Former U.S. President Donald Trump has secured a resounding victory in Iowa, the first of many Republican contests that will determine who will be the party’s nominee in November’s presidential election.
Trump took 51% of the votes, Florida Governor Ron DeSantis was a distant second with 21%, Former U.N. Ambassador Nikki Haley received 19% of the votes, and entrepreneur Vivek Ramaswamy got 8%. The latter announced he is dropping out of the primaries, and is endorsing Trump because “there needs to be an America First candidate in this race.”
The Iowa caucuses are the first major event in the U.S. presidential primary season.
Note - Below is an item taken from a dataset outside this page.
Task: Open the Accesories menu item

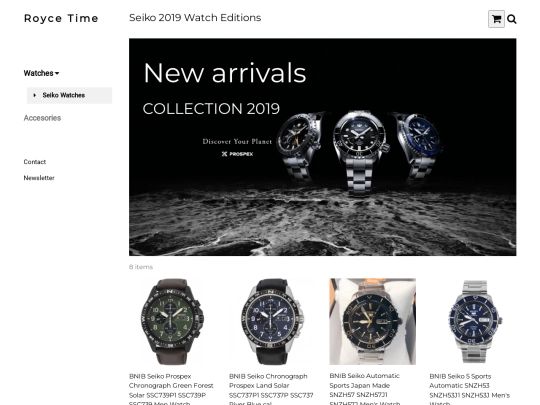Action: [42, 118]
They are in-person meetings where voters gather to select candidates for their registered political parties, as opposed to a primary, where voters go directly to the ballot box.
This was the biggest margin of victory in the history of Iowa’s Republican presidential caucuses, easily surpassing Bob Dole’s 12.8 percentage point winning margin in 1988.
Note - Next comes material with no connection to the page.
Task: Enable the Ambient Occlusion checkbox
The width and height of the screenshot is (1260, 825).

Trump “won across all demographics,” winning big in suburban areas and rural counties, according to Republican strategist Jimmy Centers who spoke to Fox News. According to an Edison poll, the former president won a majority among men and women, and among those who consider themselves very conservative, somewhat conservative and independent. A majority of those who put immigration or the economy as their top concern also voted for him.
CNN called Trump’s victory “one of the most astonishing comebacks in American political history,” adding that “losing one-term presidents almost never mount subsequent successful primary campaigns, much less pull off landslides that demonstrate utter dominance of their party.”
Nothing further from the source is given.